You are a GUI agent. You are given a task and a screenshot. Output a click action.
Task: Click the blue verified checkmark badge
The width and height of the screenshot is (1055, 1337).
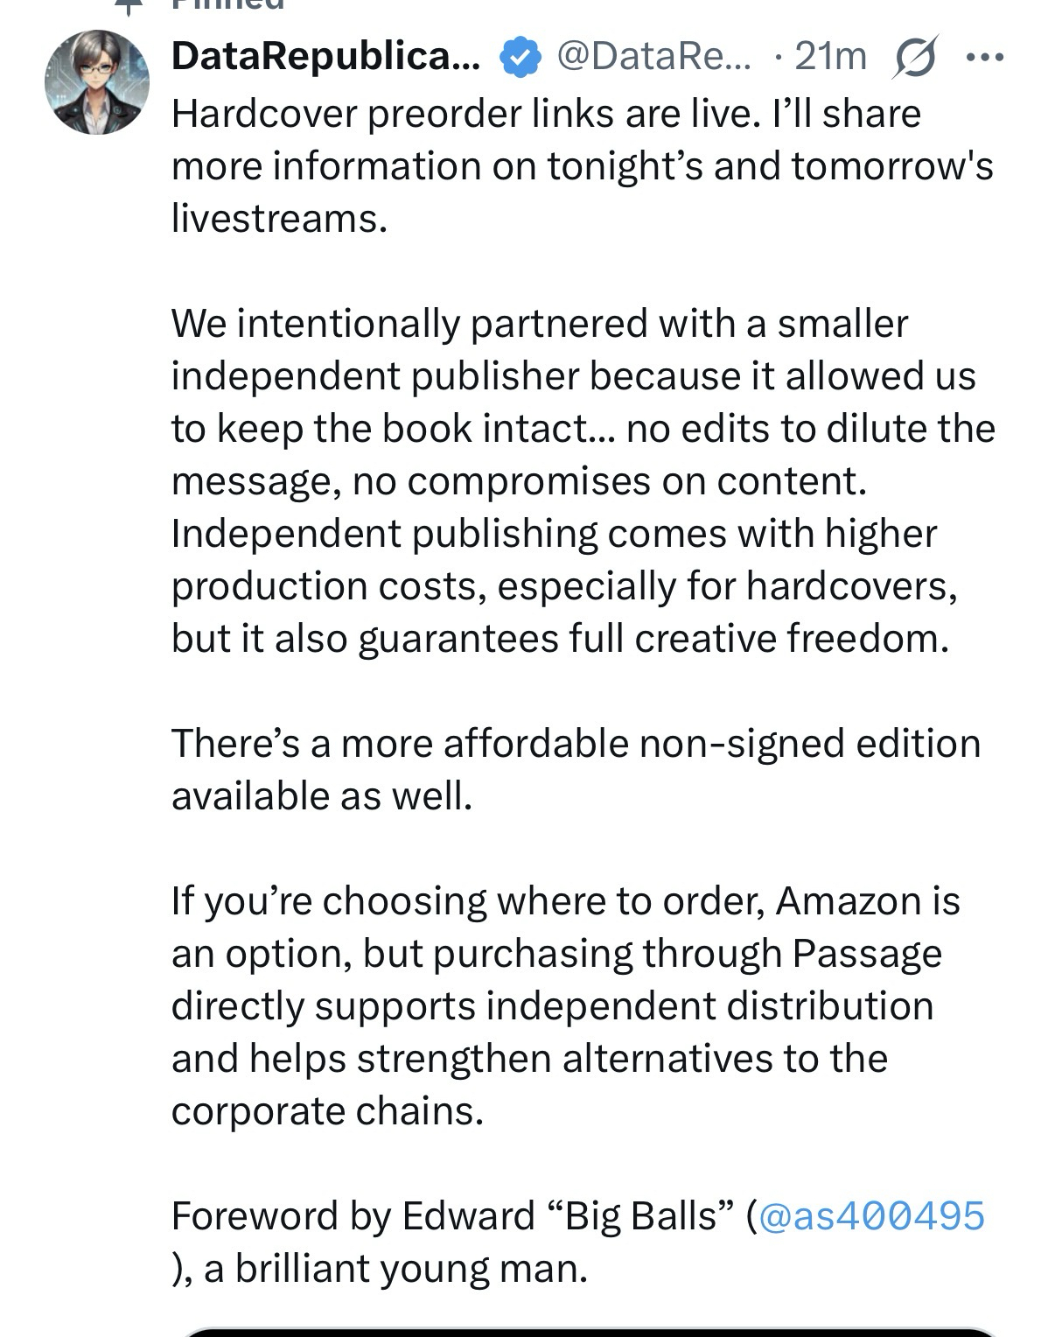click(519, 58)
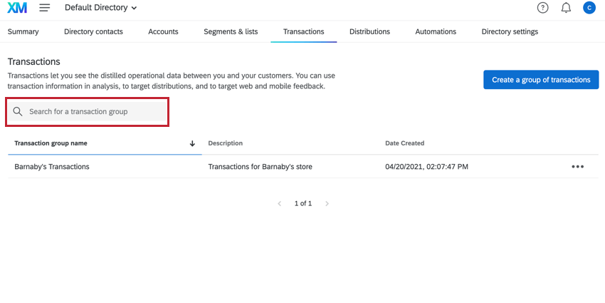Open the Directory settings tab

[510, 31]
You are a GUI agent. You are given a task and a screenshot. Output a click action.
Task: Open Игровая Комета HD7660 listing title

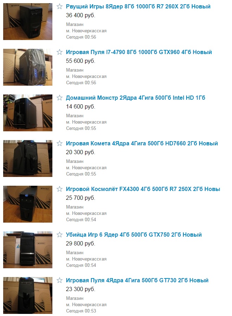click(x=142, y=143)
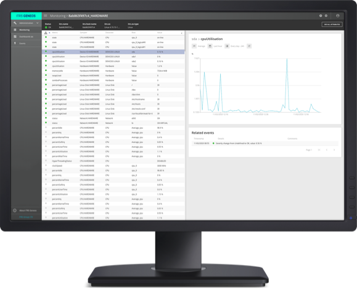Image resolution: width=357 pixels, height=289 pixels.
Task: Click the Every day 24h clock icon
Action: (227, 46)
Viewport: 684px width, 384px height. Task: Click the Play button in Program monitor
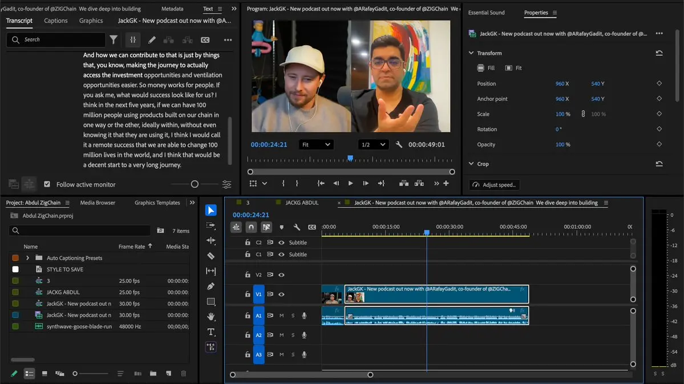[350, 183]
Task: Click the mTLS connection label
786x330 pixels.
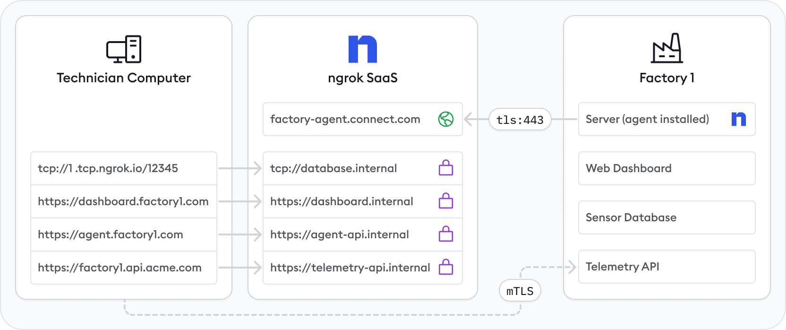Action: pos(520,291)
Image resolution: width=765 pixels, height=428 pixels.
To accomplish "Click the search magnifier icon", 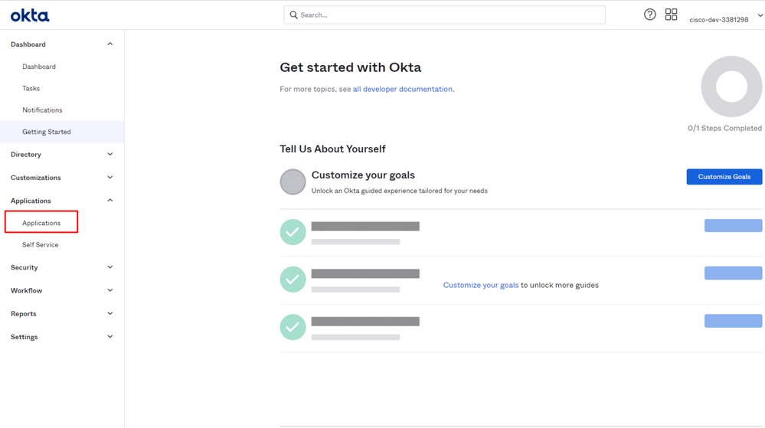I will (293, 15).
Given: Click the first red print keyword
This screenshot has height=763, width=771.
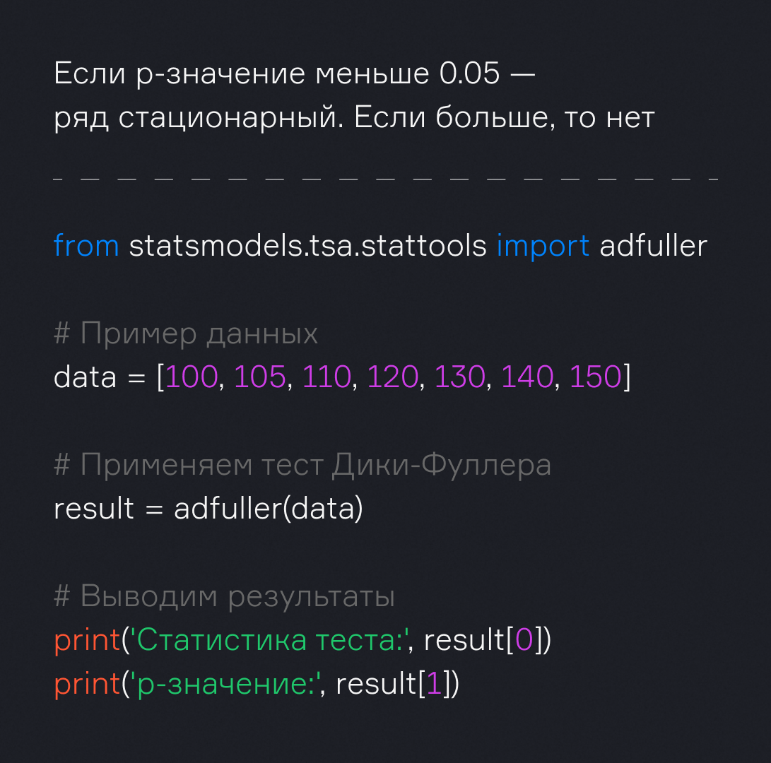Looking at the screenshot, I should (87, 640).
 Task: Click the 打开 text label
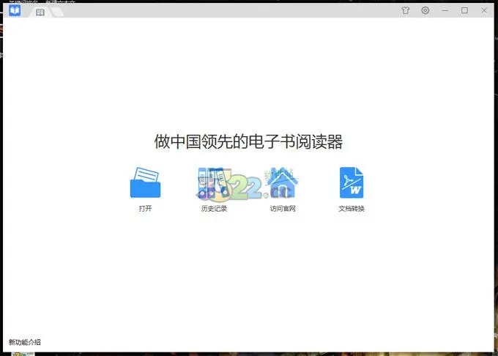(145, 209)
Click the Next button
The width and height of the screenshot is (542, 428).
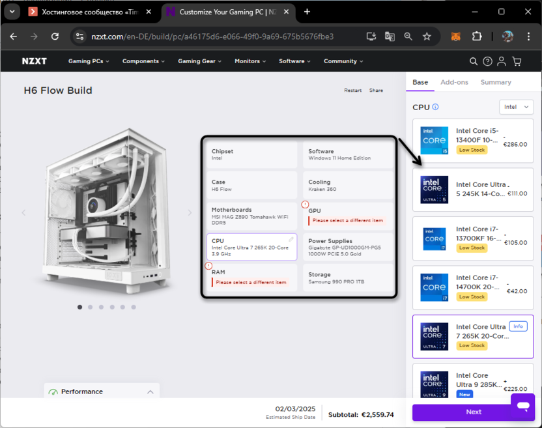pyautogui.click(x=474, y=412)
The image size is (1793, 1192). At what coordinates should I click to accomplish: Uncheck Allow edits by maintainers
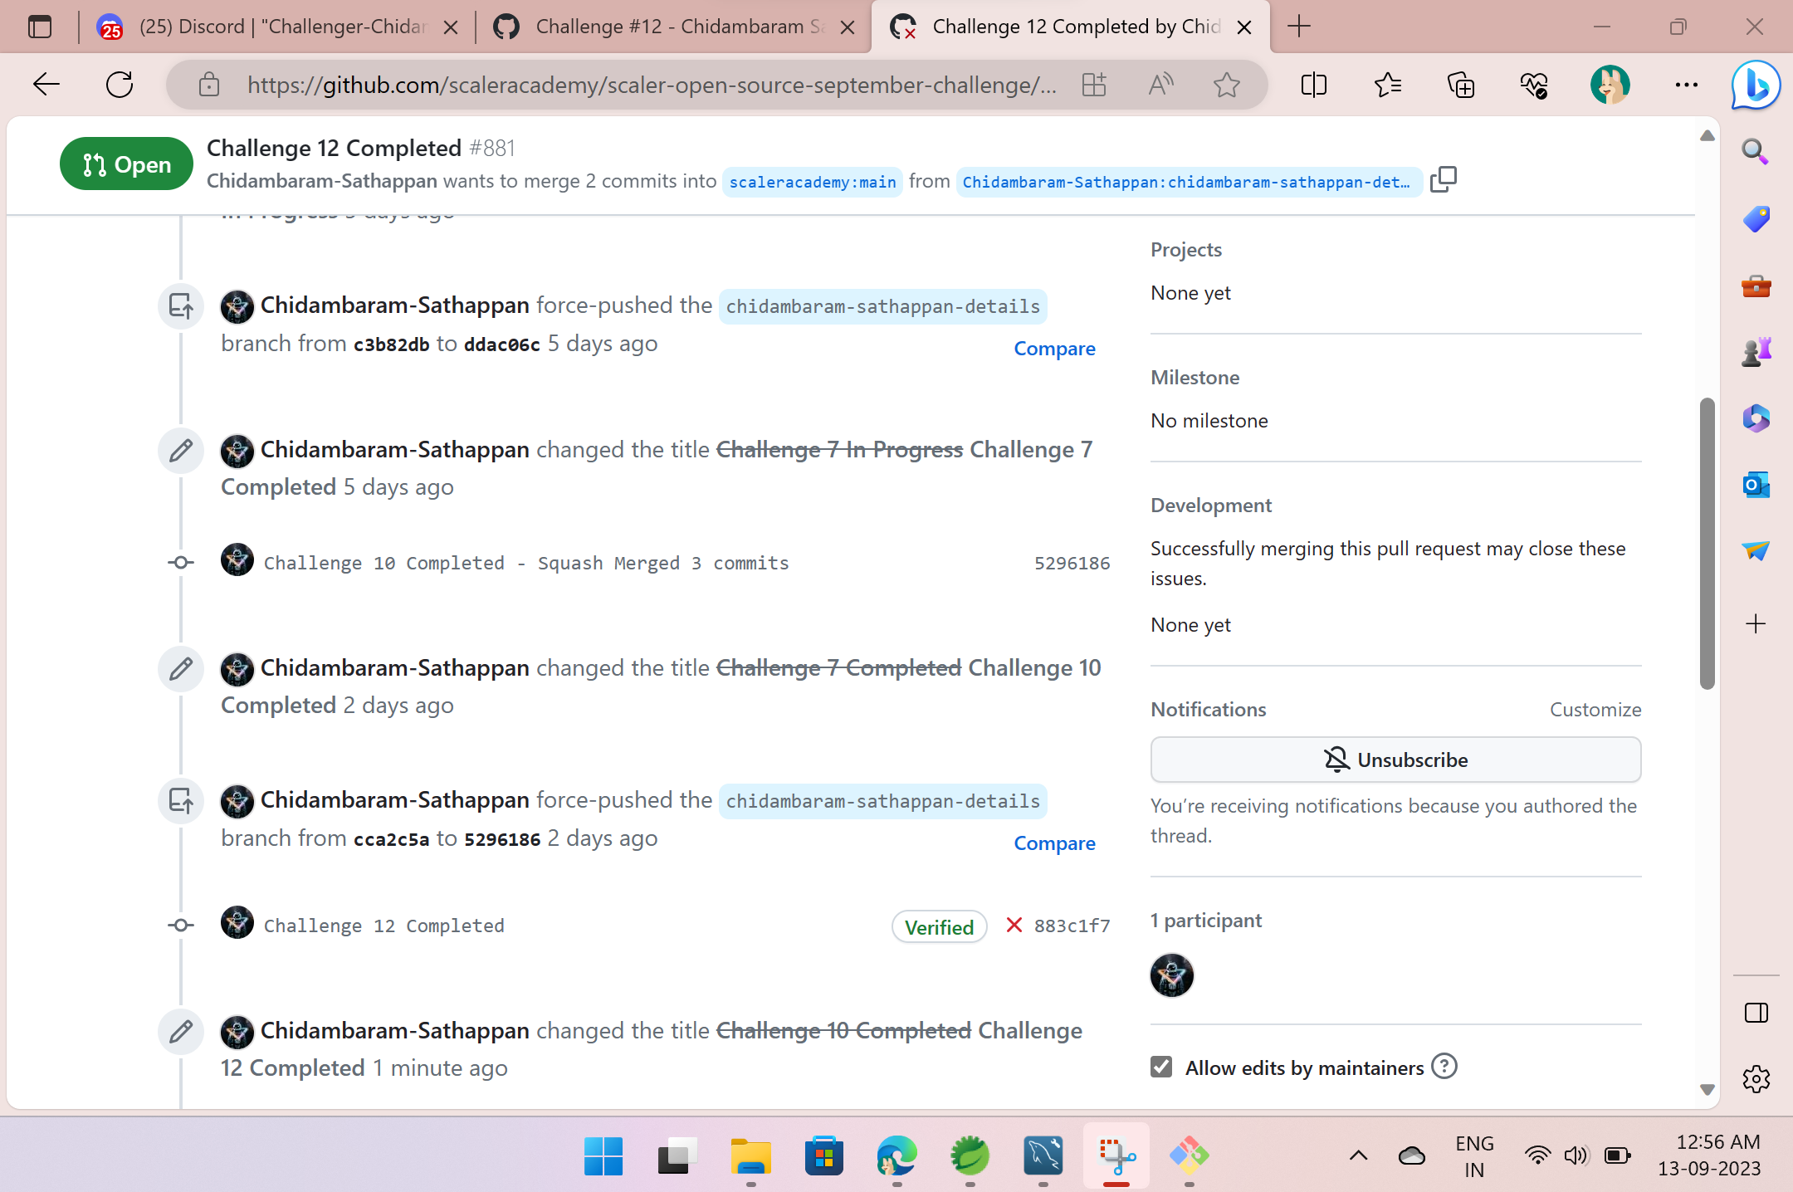1160,1067
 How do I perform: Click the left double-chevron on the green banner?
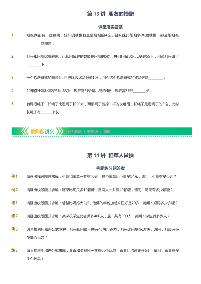pyautogui.click(x=25, y=131)
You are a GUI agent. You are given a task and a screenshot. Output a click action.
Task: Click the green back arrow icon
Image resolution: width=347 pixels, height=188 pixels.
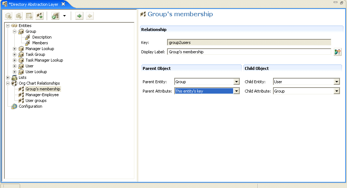click(79, 16)
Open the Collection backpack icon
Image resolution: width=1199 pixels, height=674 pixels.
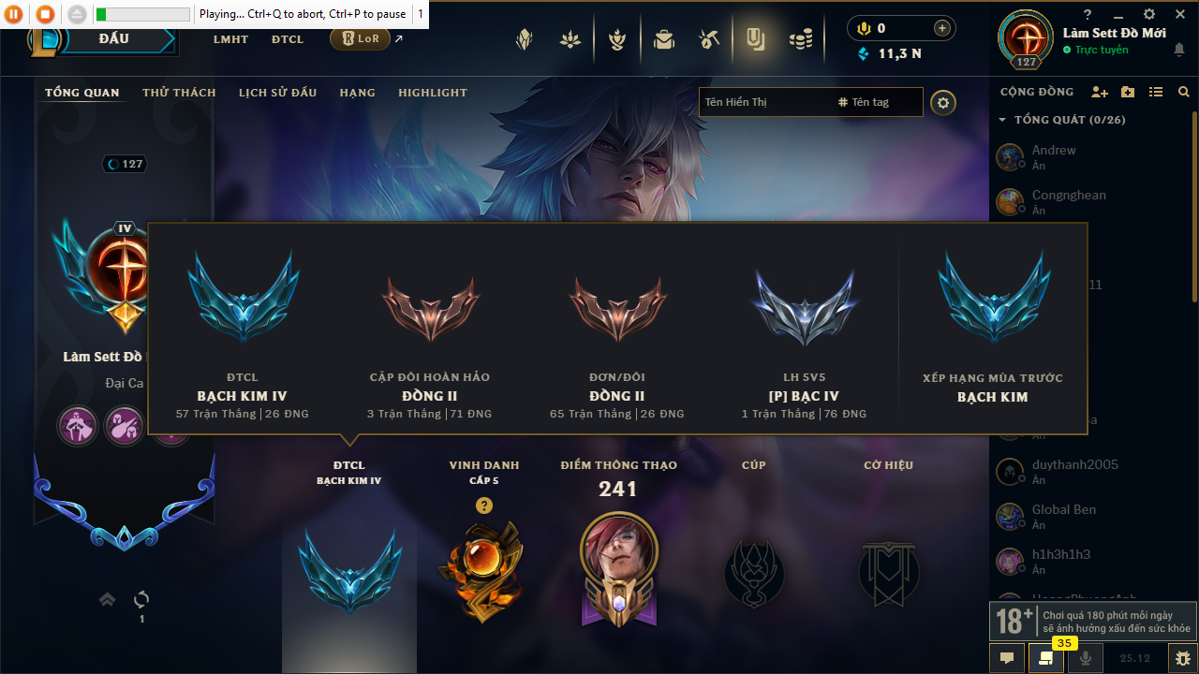coord(663,39)
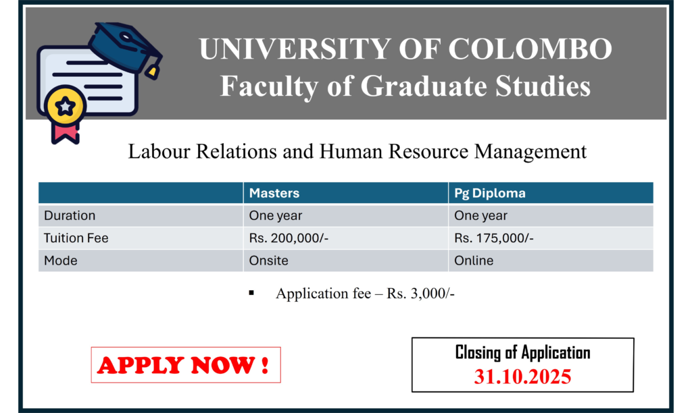Click the APPLY NOW ! button

(x=185, y=365)
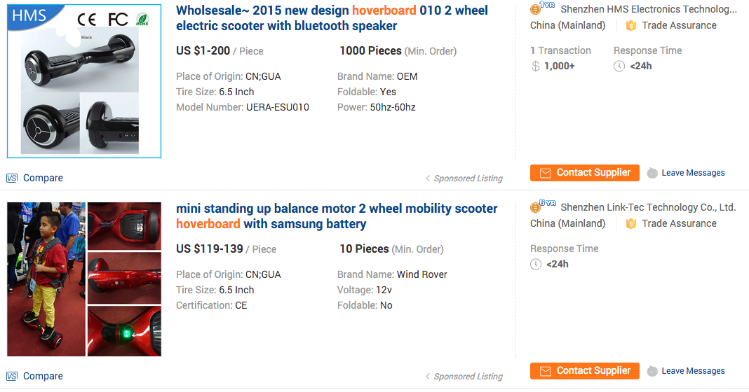
Task: Visit Shenzhen HMS Electronics Technology supplier page
Action: [x=649, y=10]
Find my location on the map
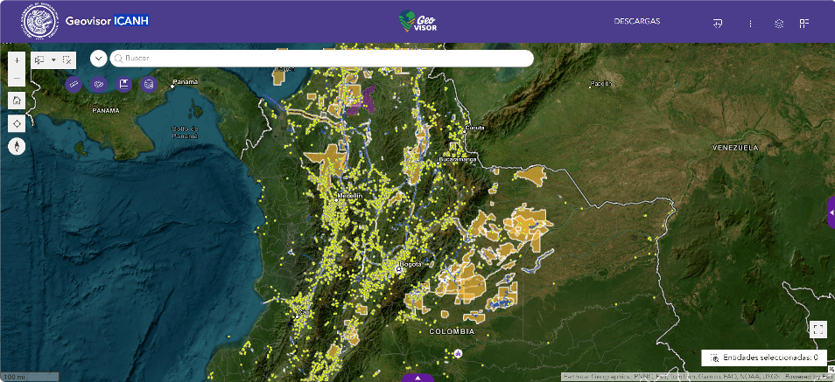Screen dimensions: 835x382 pos(17,123)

....

WHAT YOU WILL DO:
Please give the listing again from its start through the line containing "Action: (227, 46)", substituting "screen capture" for every "screenshot" and leaving everything else unchanged. Omit the pictures from your answer.

TASK OUTPUT:
You are a GUI agent. You are given a task and a screen capture. Output a click action.
Task: Click the blue verified checkmark badge
The width and height of the screen capture is (1055, 1337).
click(519, 58)
Open the Directory settings tab

[510, 31]
You are a GUI agent. You are given a task and a screen capture. Output a click action.
Task: Open Игровая Комета HD7660 listing title

click(x=142, y=143)
Image resolution: width=357 pixels, height=289 pixels.
Task: Click the Every day 24h clock icon
Action: (227, 46)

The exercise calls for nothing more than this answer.